• [Directions]
1 – In the bug report below, which MariaDB version is listed as affected?
2 – List every SQL statement the bug report below says to run on the galera1 node.
3 – Pick up the bug report on dropping Galera partitions after its last sentence and keep writing it.

• [Given text]
□ □ □ □
[MDEV-21189] Dropping partition with 'wsrep_OSU_method=RSU' and 'SESSION sql_log_bin = 0' cases the galera node to hang - Jira

XML

Word

Printable

Details

Type: Bug
Status: Closed (View Workflow)
Priority: Blocker
Resolution: Fixed
Affects Version/s: 10.2.27
Fix Version/s: 10.2.31, 10.3.22, 10.4.12
Component/s: Galera
Labels:
None

Description

Suppose there is a 3 node mariadb galera cluster and an async replicated node connected to it. The galera cluster has a partitioned table that you wish to keep only for a few weeks, while the slave has several months of data in it. Once in a while you have to drop the partitions in the galera cluster without affecting the async slave.

On the load-balancer (haproxy): disable traffic to galera1 node.

galera1 node)
SET GLOBAL wsrep_OSU_method='RSU';
SET SESSION sql_log_bin = 0;

ALTER TABLE db.table DROP PARTITION 201909;
ALTER TABLE db.table DROP PARTITION 201910;
ALTER TABLE db.table DROP PARTITION 201911;

And so on for all galera nodes. This way the galera nodes will have the 201909-201911 partitions dropped, while the slave will have the table as before.
□ □ □ □
• [Dataset content]
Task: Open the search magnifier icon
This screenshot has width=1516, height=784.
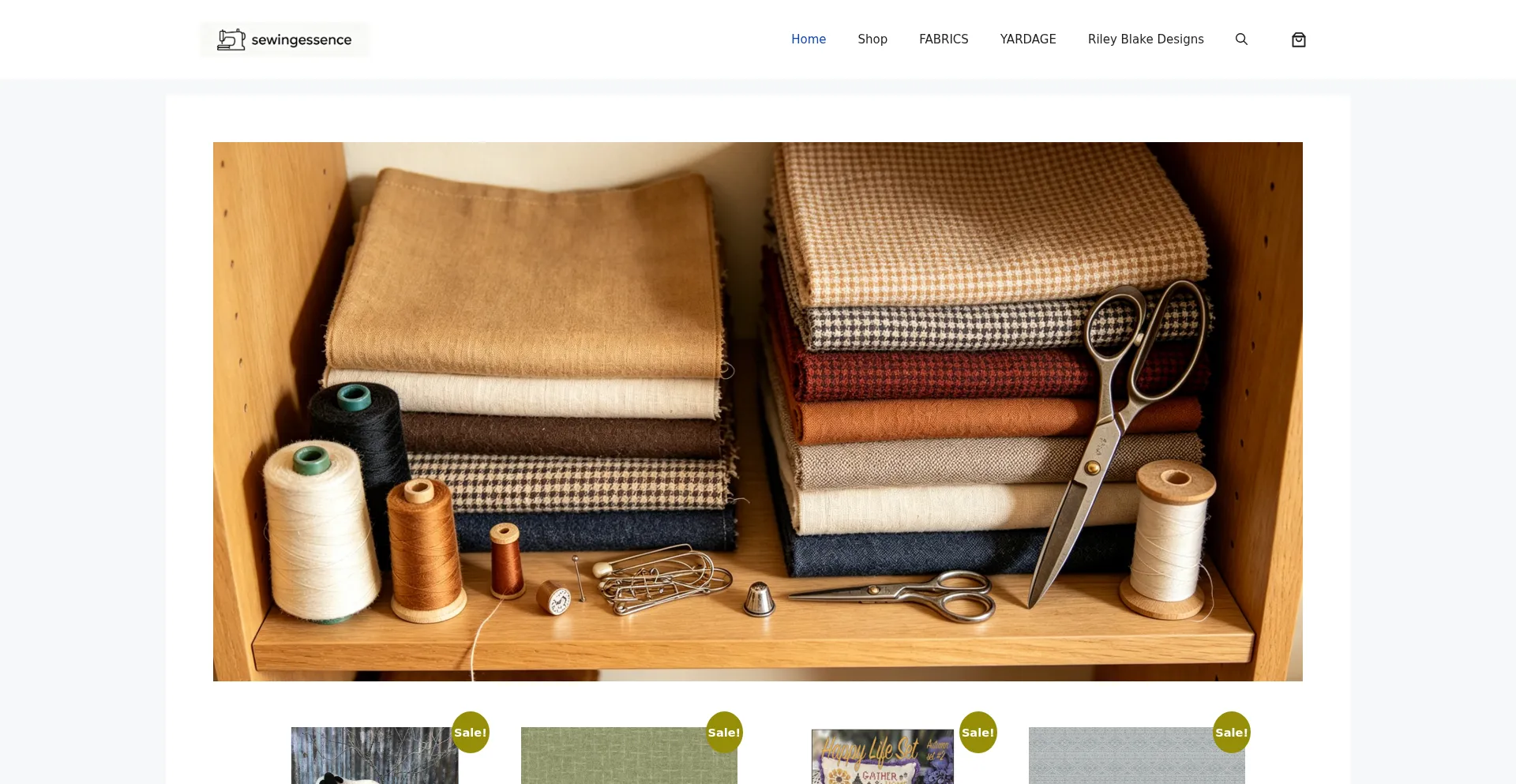Action: click(x=1241, y=39)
□ □ □ □
• [Responses per task]
1 – 10.2.27

2 –
SET GLOBAL wsrep_OSU_method='RSU';
SET SESSION sql_log_bin = 0;
ALTER TABLE db.table DROP PARTITION 201909;
ALTER TABLE db.table DROP PARTITION 201910;
ALTER TABLE db.table DROP PARTITION 201911;

3 –
In some cases the DROP PARTITION statement causes the mariadb process to hang, the operation doesn't end and a new connection cannot be made to the server. Server version 10.2.27. There is nothing in the error log.

Galera nodes have the following configuration:
ignore_db_dirs = lost+found
innodb_buffer_pool_size = 120G
innodb_flush_log_at_trx_commit = 1
max_allowed_packet = 60M
table_open_cache = 800

wsrep_on=ON
binlog_format=ROW
default_storage_engine=innodb
innodb_autoinc_lock_mode=2
query_cache_size=0
wsrep_provider=/usr/lib64/galera/libgalera_smm.so
wsrep_provider_options="gcache.size=20G; gcache.page_size=20G; gcs.fc_limit=256; gcs.fc_factor=0.99; gcs.fc_master_slave=YES"
wsrep-node-name=node1
wsrep_node_address=1.1.1.1
wsrep_cluster_name=cluster
wsrep_cluster_address="gcomm://1.1.1.1,1.1.1.2,1.1.1.3"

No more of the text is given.